Estados Unidos, el mayor exportador de armas en el mundo, se ha sumado a otras 106 naciones en la firma de un tratado que regula el comercio global de armas, pero hay fuerte resistencia en el Senado, donde el convenio será sometido a ratificación.

El secretario de Estado, John Kerry, que suscribió el miércoles el Tratado sobre Comercio de Armas, dijo que el documento supone un "avance importante" en el mantenimiento de la seguridad mundial e impedirá a terroristas y otros conseguir armas convencionales.

La participación del gobierno del presidente Barack Obama es considerada crucial para la eficacia del tratado. Estados Unidos es el 91er país que lo suscribe, pero el pacto no entrará en vigencia hasta que sea ratificado por 50 naciones. Hasta el miércoles, solo seis países habían ratificado el documento.

Muchos de los otros principales exportadores de armas en el mundo no lo han firmado y la oposición en el Senado, al que apoya la poderosa Asociación Nacional de Portadores de Armas, significa que será difícil la ratificación del convenio en Estados Unidos.

Es necesaria una mayoría de dos tercios en el Senado para lograr la ratificación del documento. En la cámara alta, de 100 miembros, los demócratas tienen una ligera mayoría.

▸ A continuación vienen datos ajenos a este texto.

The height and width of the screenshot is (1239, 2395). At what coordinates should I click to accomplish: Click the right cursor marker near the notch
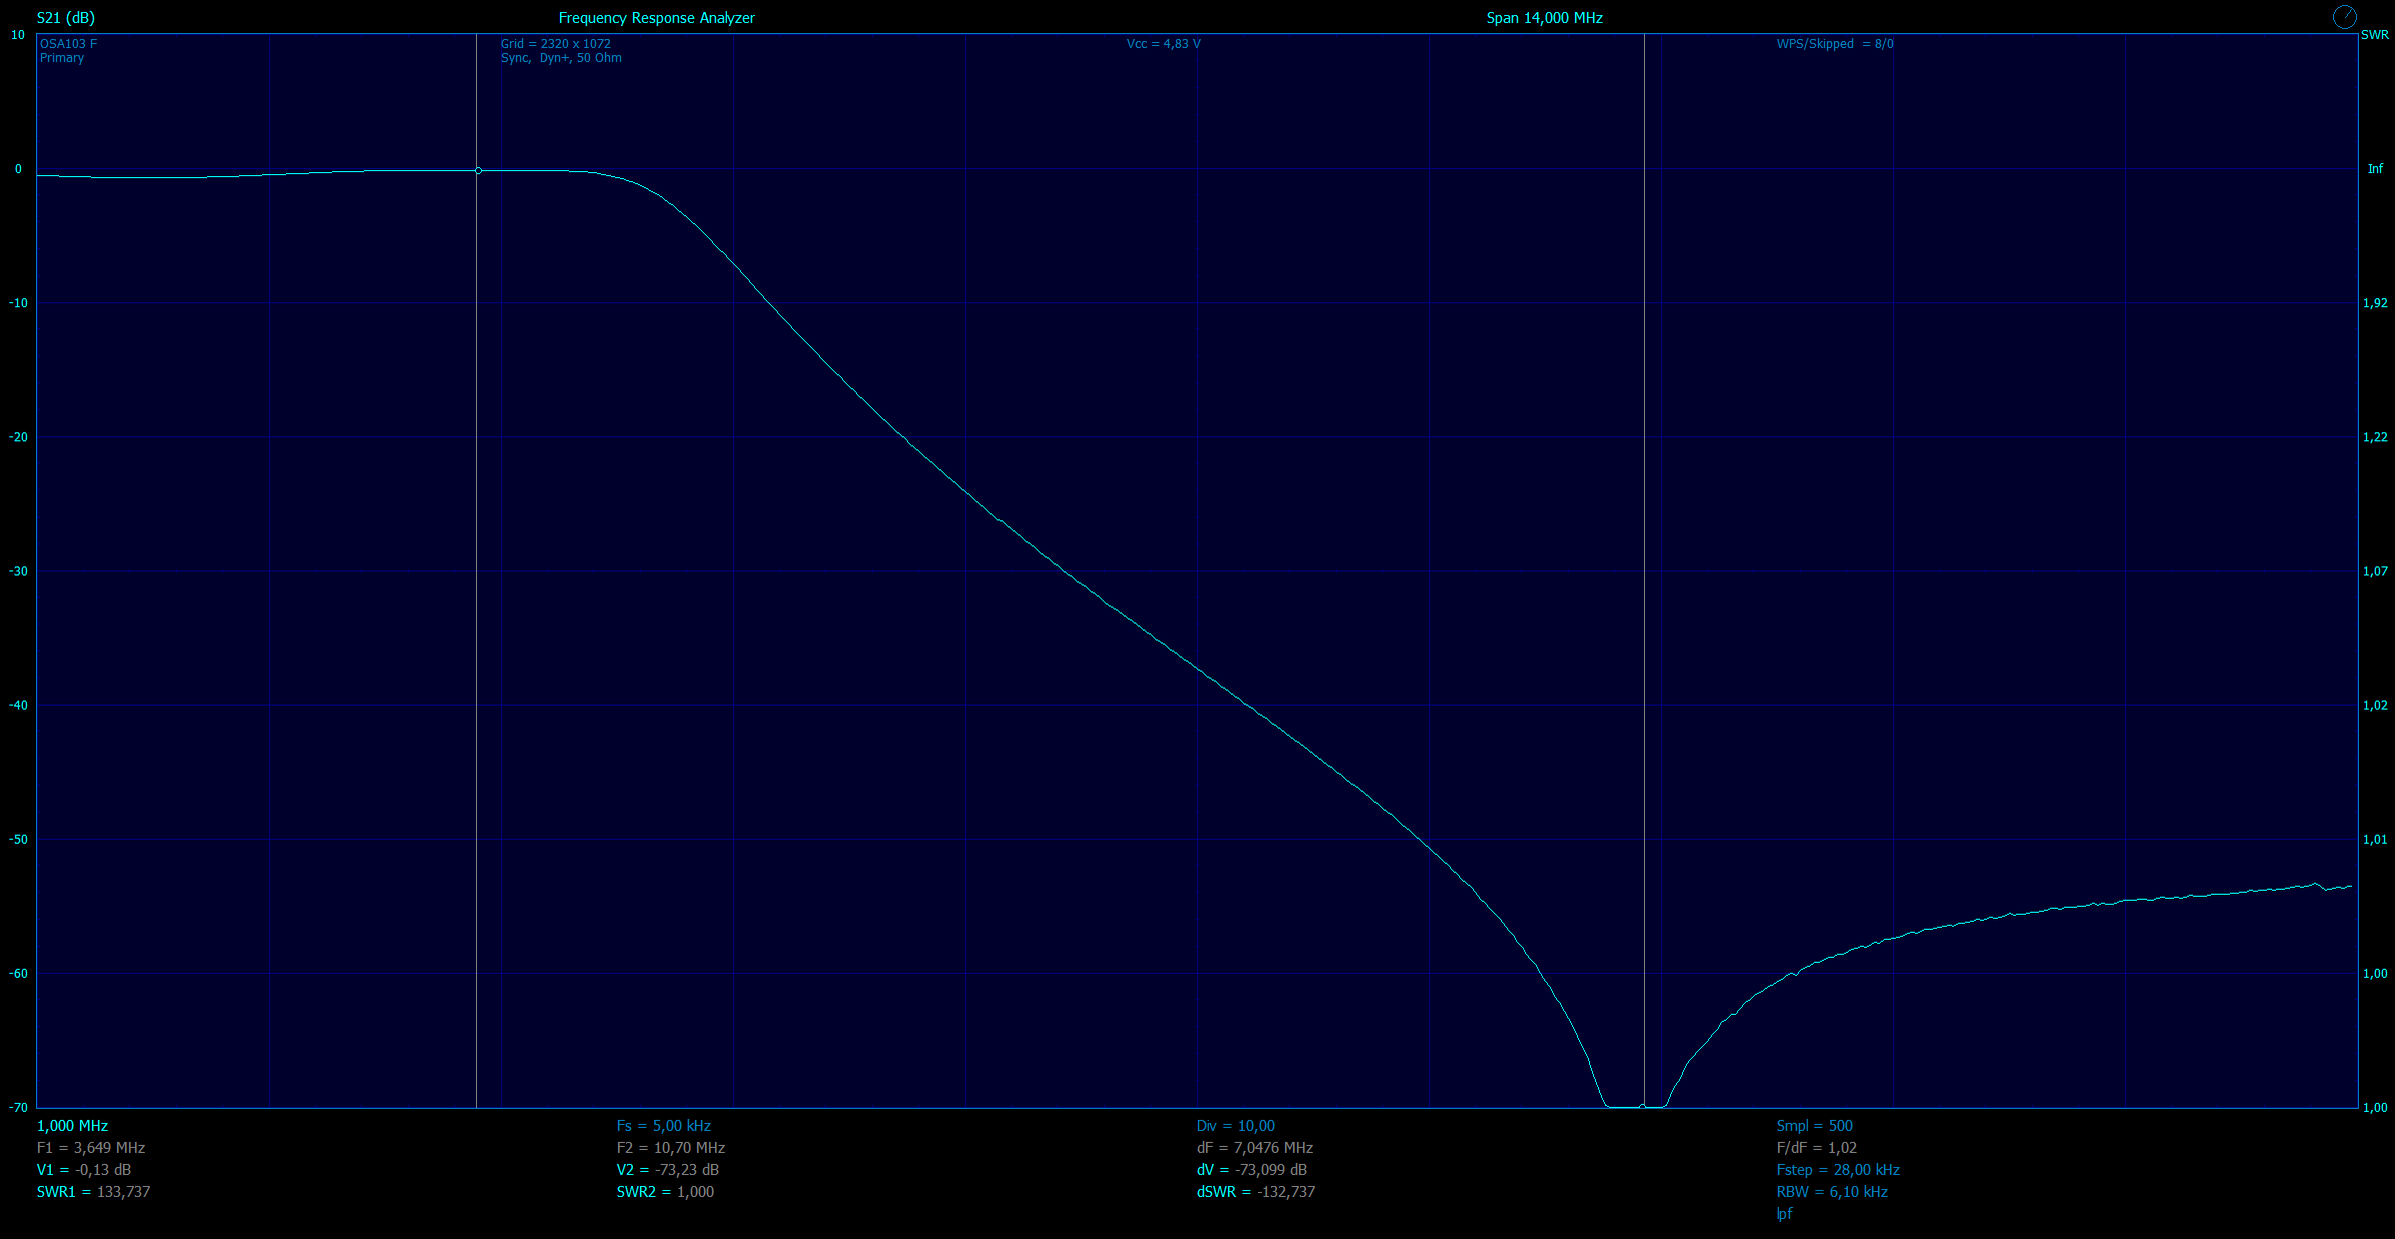1642,1107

"Lo importante es reducir los riegos de las transferencias internacionales de armas convencionales que serán utilizadas para perpetrar los peores crímenes en el mundo", dijo Kerry.

Afirmó que será necesario que otros países pongan en marcha las mismas restricciones a las exportaciones de armas que Estados Unidos tiene en vigencia.

"Lo importante es mantener seguros a los estadounidenses y mantener fuerte a Estados Unidos; lo importante es fomentar la seguridad global y la paz internacional", apuntó.

Al dirigirse a los detractores del tratado en Estados Unidos, el ex senador dijo que son totalmente infundados los temores de que el convenio minará el derecho constitucional de los estadounidenses a tener y portar armas.

En primer lugar, el tratado no regula las ventas de armas en el interior de Estados Unidos.

"Este convenio no disminuirá las libertades de nadie", apuntó. "Reconoce la libertad de los individuos y estados para obtener, poseer y utilizar armas con propósitos legítimos", apuntó.

Kerry dijo que Estados Unidos "nunca pensaría en apoyar un tratado que contraviniera los derechos de los estadounidenses, los derechos de los ciudadanos estadounidenses a que puedan ejercer sus derechos garantizados en nuestra Constitución".

El senador Bob Corker, de Tennessee, el republicano de más alto nivel en la Comisión de Relaciones Extreriores del Senado, es uno de los varios legisladores conservadores que han expresado su preocupación en torno al tratado, que, dijo, suscita "importantes interrogantes legislativas y constitucionales".